**Task**.
Which lines of the listing below contain the word "header"? Pull out each such line in full, treating uppercase and lowercase letters as different.

**Given data**.
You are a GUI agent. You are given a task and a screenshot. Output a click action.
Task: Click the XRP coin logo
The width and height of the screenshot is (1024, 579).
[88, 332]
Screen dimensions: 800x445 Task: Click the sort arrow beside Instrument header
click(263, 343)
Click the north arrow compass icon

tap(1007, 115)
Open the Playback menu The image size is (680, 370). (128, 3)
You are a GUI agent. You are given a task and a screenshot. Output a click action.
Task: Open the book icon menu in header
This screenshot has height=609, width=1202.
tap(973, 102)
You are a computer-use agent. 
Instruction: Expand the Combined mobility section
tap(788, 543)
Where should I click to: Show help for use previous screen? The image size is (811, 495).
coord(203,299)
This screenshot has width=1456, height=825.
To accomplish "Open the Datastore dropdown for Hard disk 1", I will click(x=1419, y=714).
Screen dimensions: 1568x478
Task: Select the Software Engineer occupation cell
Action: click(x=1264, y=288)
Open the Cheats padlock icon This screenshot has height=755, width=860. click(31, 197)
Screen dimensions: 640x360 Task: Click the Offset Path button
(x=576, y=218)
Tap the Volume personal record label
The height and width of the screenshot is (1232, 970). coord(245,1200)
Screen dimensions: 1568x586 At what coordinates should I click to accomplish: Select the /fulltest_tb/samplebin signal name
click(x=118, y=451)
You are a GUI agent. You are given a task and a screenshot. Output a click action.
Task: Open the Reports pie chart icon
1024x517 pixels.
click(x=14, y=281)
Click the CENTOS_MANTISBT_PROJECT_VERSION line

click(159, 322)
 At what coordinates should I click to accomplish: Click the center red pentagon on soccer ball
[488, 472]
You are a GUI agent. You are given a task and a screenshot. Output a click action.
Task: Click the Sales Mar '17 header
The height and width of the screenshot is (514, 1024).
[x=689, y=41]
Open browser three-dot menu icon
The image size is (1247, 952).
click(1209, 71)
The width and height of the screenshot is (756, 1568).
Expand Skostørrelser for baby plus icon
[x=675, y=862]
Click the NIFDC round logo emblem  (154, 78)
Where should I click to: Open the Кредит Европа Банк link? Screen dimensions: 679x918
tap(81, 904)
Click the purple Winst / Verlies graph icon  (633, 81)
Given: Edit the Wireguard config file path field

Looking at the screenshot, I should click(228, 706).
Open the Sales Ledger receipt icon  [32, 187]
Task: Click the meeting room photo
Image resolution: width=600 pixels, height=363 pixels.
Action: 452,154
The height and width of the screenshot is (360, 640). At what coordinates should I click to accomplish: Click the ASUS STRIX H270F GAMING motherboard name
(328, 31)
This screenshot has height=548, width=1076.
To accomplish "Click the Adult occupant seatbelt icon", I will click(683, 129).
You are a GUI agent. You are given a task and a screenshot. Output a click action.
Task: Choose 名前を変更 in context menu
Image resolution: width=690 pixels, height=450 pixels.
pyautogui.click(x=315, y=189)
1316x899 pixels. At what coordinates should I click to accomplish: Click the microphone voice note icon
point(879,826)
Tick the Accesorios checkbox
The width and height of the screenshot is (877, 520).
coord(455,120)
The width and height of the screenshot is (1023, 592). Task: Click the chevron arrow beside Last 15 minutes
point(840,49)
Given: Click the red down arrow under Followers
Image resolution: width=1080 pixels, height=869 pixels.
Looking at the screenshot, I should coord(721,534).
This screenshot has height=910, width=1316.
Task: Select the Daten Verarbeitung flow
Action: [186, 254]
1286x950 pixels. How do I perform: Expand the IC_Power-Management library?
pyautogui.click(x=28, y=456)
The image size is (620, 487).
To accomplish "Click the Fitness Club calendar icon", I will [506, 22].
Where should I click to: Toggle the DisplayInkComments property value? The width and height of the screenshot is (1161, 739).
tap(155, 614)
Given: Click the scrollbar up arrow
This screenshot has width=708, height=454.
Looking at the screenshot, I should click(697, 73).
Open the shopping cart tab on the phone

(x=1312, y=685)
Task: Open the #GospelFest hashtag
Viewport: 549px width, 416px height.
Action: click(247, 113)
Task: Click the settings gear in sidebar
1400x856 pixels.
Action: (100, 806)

**Finished task**.
Screen dimensions: 800x445 Task: Click the sort arrow beside Instrument header
Task: Open the book icon menu in header
Task: Click the Sales Mar '17 header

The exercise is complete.